• ASSIGNMENT:
Could you filter the data below down to the lines that hold the word "computer"?

• MATERIALS PROVIDED:

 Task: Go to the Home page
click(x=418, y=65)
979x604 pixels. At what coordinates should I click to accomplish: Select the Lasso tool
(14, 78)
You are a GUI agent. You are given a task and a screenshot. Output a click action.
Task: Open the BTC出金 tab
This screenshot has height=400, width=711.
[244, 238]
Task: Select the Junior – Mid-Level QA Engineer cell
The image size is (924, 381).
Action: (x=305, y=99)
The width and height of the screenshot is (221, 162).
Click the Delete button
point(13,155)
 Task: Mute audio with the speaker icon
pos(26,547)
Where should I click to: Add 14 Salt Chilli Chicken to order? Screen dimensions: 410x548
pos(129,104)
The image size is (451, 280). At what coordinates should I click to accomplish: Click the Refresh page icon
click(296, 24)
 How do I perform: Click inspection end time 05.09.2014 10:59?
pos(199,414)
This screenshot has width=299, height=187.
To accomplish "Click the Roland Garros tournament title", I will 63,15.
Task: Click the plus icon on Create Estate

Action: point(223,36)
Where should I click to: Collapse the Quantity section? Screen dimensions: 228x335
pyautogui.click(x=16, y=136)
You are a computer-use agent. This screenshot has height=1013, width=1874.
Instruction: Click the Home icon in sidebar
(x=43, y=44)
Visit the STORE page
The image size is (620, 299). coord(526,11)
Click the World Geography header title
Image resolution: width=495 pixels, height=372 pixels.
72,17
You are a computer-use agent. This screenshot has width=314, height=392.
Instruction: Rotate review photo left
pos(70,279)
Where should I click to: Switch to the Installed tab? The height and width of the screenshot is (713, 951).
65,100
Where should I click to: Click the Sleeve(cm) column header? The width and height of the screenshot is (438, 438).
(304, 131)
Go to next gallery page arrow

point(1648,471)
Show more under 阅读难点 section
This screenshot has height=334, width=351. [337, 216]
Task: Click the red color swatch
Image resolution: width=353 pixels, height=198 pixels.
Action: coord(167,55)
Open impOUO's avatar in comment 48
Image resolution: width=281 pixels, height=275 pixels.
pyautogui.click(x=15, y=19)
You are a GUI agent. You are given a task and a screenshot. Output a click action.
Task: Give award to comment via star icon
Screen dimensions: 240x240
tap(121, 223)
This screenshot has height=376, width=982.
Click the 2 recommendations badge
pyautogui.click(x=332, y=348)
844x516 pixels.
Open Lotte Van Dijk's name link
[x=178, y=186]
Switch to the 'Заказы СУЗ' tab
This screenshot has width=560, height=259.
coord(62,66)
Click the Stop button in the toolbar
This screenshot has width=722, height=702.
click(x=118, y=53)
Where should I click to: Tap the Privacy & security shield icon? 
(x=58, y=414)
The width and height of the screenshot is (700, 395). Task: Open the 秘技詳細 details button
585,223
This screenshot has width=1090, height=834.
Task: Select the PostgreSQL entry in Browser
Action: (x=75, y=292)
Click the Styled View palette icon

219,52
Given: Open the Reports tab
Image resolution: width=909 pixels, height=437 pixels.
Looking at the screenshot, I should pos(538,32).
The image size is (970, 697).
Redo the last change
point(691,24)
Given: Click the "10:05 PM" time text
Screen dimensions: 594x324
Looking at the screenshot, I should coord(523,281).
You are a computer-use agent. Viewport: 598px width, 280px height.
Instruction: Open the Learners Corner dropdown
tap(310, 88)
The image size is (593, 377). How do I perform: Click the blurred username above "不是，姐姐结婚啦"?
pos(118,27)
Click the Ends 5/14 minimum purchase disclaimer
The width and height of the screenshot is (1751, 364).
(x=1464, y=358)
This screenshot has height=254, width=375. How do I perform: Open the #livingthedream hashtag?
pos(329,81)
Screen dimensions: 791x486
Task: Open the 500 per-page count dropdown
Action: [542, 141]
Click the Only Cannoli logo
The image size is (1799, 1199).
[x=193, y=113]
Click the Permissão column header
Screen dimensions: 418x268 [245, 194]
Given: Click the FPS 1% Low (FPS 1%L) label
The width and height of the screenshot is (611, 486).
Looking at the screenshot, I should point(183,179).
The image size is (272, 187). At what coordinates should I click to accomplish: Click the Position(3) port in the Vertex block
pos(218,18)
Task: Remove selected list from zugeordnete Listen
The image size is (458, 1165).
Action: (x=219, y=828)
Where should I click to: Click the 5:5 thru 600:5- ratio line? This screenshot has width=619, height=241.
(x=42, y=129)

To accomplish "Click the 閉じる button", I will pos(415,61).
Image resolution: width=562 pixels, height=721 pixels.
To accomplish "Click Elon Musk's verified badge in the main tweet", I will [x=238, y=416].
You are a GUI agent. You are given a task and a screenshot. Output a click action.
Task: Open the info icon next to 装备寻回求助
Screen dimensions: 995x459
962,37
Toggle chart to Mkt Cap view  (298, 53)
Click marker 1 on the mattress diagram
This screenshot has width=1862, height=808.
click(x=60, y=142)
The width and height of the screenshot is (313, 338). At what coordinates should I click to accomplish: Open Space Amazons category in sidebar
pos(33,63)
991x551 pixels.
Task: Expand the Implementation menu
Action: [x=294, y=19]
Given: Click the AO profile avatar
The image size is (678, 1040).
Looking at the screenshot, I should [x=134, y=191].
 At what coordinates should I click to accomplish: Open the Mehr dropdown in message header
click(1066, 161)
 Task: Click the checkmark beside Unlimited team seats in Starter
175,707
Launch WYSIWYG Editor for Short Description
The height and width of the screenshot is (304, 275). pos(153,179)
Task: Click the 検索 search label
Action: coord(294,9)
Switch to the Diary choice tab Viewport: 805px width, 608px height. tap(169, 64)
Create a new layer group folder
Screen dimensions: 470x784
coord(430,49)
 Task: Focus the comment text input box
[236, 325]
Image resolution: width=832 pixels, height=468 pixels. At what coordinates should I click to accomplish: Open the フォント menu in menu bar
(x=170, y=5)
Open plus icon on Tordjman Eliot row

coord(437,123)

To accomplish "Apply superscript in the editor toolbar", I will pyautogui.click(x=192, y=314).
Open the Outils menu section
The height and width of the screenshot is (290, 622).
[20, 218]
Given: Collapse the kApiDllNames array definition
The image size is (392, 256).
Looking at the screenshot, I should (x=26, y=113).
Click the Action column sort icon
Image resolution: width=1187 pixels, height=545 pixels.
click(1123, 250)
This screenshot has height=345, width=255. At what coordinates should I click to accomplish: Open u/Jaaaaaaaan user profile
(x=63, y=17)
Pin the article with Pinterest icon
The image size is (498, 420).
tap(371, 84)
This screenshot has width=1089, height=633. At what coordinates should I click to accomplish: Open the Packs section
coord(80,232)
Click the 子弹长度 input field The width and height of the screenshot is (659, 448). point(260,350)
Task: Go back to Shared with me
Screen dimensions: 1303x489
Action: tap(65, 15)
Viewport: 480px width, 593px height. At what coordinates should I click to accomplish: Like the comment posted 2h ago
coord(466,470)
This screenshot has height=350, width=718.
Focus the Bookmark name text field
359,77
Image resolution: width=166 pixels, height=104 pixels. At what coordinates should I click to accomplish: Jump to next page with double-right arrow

• WRITTEN RESPONSE:
You are a computer-use agent. This screenshot has height=1013, width=1874.
You are a computer-use agent. This screenshot has width=314, height=392.
You are a computer-use agent. Viewport: 598px width, 280px height.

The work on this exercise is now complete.